Моя невестка Шерил, прежде чем ьыйти замуж за бухгалтера Питера, протирала локти в строительной компании в Галифаксе. С рождением первого из трех своих мальчишек в восемьдесят девятом году Шерил присоединилась к членам организации, которую моя подруга Дебра зовет мама фией, — мощной, сплоченной клике неработающих мамаш. Обе они, и Шерил, и Барбара, обращаются с мужчинами, как хозяйственный фермер с породистым скотом, требующим тщательного ухода. Ни одно Рождество у Шеттоков не обходится без брошенных вскользь вопросов Шерил, из какой заграницы я привезла свой кашемировый свитер и хорошо ли, что Ричард купает детей совершенно один.

Питер, в отличие от Ричарда, в хозяйстве практически бесполезен, но Шерил, как я убедилась за эти годы, только поощряет его никчемность. В жизни Шерил муж играет ценную роль: «Это мой крест, мне его и нести». Каждой мученице требуется свой питер, которого со временем можно выдрессировать до кондиции, когда он перестанет узнавать собственные трусы.

Все то, что дома, в Лондоне, мне кажется естественным, здесь воспринимают как феминизм в стадии буйного помешательства.

— Сомма, — с мрачной торжественностью сообщает Ричард, пронося через кухню в ванную вспухший памперс, легкий абрикосовый аромат которого ведет неравный бой с амбре известного наполнителя.

Рич классифицирует памперсы Бена в соответствии с лично изобретенной эмоционально-географической классификацией: незначительный инцидент носит название «Плохо дело», авария средних размеров именуется «Тем хуже», а событие, требующее душа, — «Паводок на Сомме». Однажды — только один раз! — случился Кракатау. Против названия я ничего не имею, но лучше бы это произошло не в греческом аэропорту.

— В наше время отцы этим не занимались, — морщится Барбара. — Чтобы Доналд прикоснулся к подгузнику? Ни за что! Он их за милю обходил.

— Ричард — замечательный отец, — осторожно вставляю я. — Без него мне бы ни за что не справиться.

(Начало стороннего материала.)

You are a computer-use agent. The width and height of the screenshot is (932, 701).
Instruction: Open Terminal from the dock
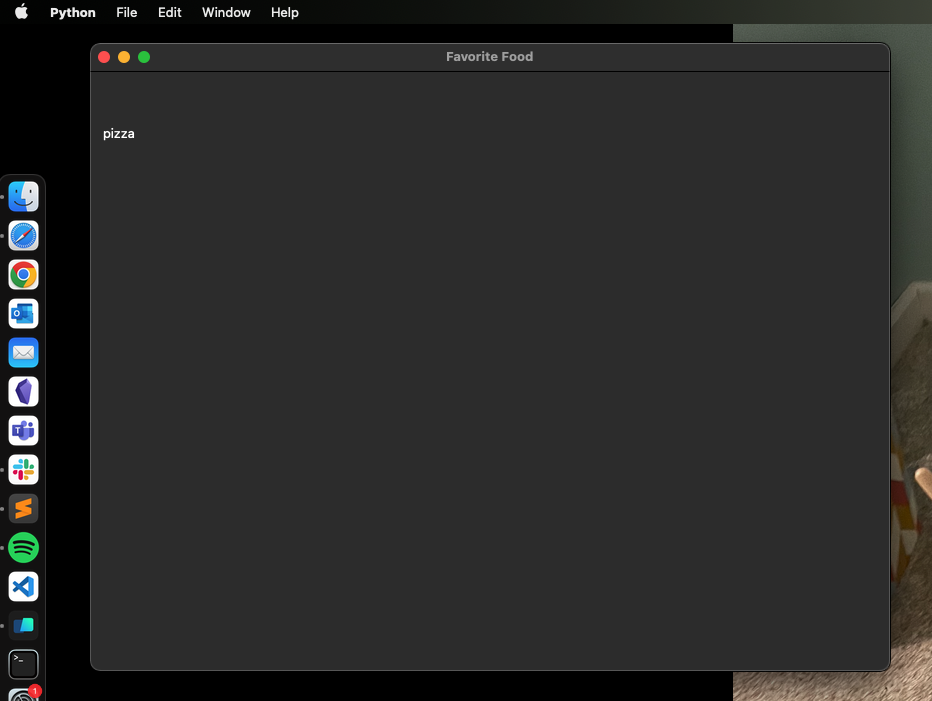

Барбара яростно четвертует красную луковицу.

— За ними самими уход нужен, за мужчинами. Хрупкие создания, — тянет она задумчиво, ножом выжимая из луковицы жалобный стон. — Будь так добра, Катарина, помешай соус.

На кухне появляется Шерил и начинает размораживать сырную соломку и фрукты для завтрашних коктейлей.

Я чувствую себя такой одинокой в обществе Барбары и Шерил. Вот так, должно быть, все и происходило на протяжении столетий: женщины возились на кухне, заговорщически обмениваясь взглядами и вздохами в адрес мужчин. Но я так и не стала членом мамафии; мне неведомы шифры, пароли, особые жесты. Я рассчитываю, что мужчина — мой мужчина — возьмет на себя чисто женские обязанности, потому что иначе я не смогу везти на себе мужские. А здесь, в Йоркшире, моя профессиональная гордость и тот факт, что именно я обеспечиваю мужу и детям достойную жизнь, сморщиваются до размеров неловкости. Я вдруг понимаю, что семье нужны забота и внимание, как механизму — смазка для бесперебойной работы, а в моем небольшом семействе шарниры вот-вот заржавеют.